== Objectives ==
a: Name every file the BTI test patch lists as changed, with its full path.
b: Write what follows in the BTI test patch, picking up after its last line.

== Provided text ==
From: Richard Henderson <richard.henderson@linaro.org>

The note test requires gcc 10 for -mbranch-protection=standard.
The mmap test uses PROT_BTI and does not require special compiler support.

Acked-by: Alex Bennée <alex.bennee@linaro.org>
Reviewed-by: Peter Maydell <peter.maydell@linaro.org>
Signed-off-by: Richard Henderson <richard.henderson@linaro.org>
Message-id: 20201016184207.786698-13-richard.henderson@linaro.org
Signed-off-by: Peter Maydell <peter.maydell@linaro.org>
---
 tests/tcg/aarch64/bti-1.c         |  62 +++++++++++++++++
 tests/tcg/aarch64/bti-2.c         | 108 ++++++++++++++++++++++++++++++
 tests/tcg/aarch64/bti-crt.inc.c   |  51 ++++++++++++++
 tests/tcg/aarch64/Makefile.target |  10 +++
 tests/tcg/configure.sh            |   4 ++
 5 files changed, 235 insertions(+)
 create mode 100644 tests/tcg/aarch64/bti-1.c
 create mode 100644 tests/tcg/aarch64/bti-2.c
 create mode 100644 tests/tcg/aarch64/bti-crt.inc.c

diff --git a/tests/tcg/aarch64/bti-1.c b/tests/tcg/aarch64/bti-1.c
new file mode 100644
index XXXXXXX..XXXXXXX
--- /dev/null
+++ b/tests/tcg/aarch64/bti-1.c
@@ -XXX,XX +XXX,XX @@
+/*
+ * Branch target identification, basic notskip cases.
+ */
+
+#include "bti-crt.inc.c"

== Collected data ==
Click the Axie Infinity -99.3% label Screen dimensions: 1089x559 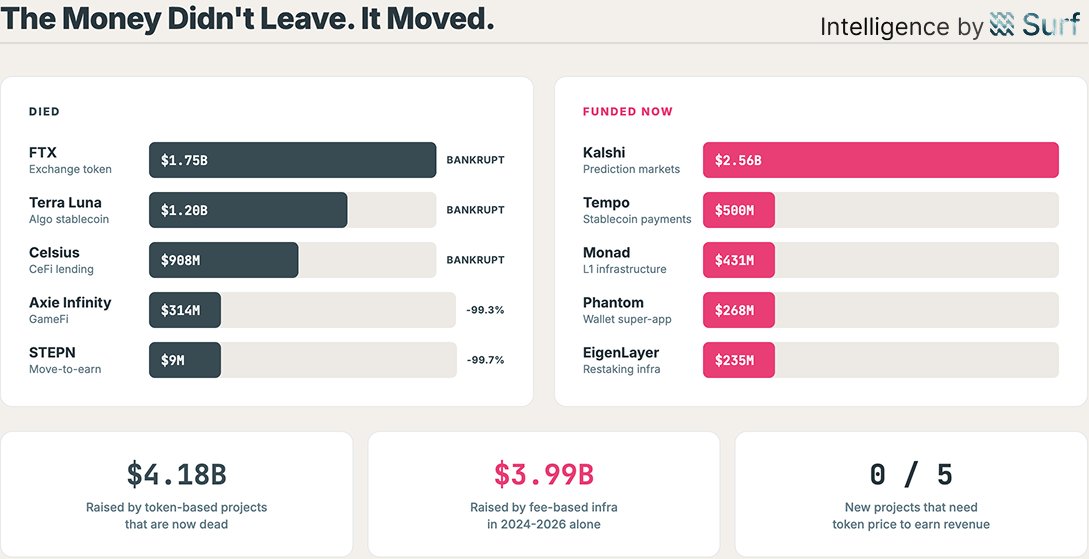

== Expected results ==
a:
tests/tcg/aarch64/bti-1.c
tests/tcg/aarch64/bti-2.c
tests/tcg/aarch64/bti-crt.inc.c
tests/tcg/aarch64/Makefile.target
tests/tcg/configure.sh

b:
+
+static void skip2_sigill(int sig, siginfo_t *info, ucontext_t *uc)
+{
+    uc->uc_mcontext.pc += 8;
+    uc->uc_mcontext.pstate = 1;
+}
+
+#define NOP       "nop"
+#define BTI_N     "hint #32"
+#define BTI_C     "hint #34"
+#define BTI_J     "hint #36"
+#define BTI_JC    "hint #38"
+
+#define BTYPE_1(DEST) \
+    asm("mov %0,#1; adr x16, 1f; br x16; 1: " DEST "; mov %0,#0" \
+        : "=r"(skipped) : : "x16")
+
+#define BTYPE_2(DEST) \
+    asm("mov %0,#1; adr x16, 1f; blr x16; 1: " DEST "; mov %0,#0" \
+        : "=r"(skipped) : : "x16", "x30")
+
+#define BTYPE_3(DEST) \
+    asm("mov %0,#1; adr x15, 1f; br x15; 1: " DEST "; mov %0,#0" \
+        : "=r"(skipped) : : "x15")
+
+#define TEST(WHICH, DEST, EXPECT) \
+    do { WHICH(DEST); fail += skipped ^ EXPECT; } while (0)
+
+
+int main()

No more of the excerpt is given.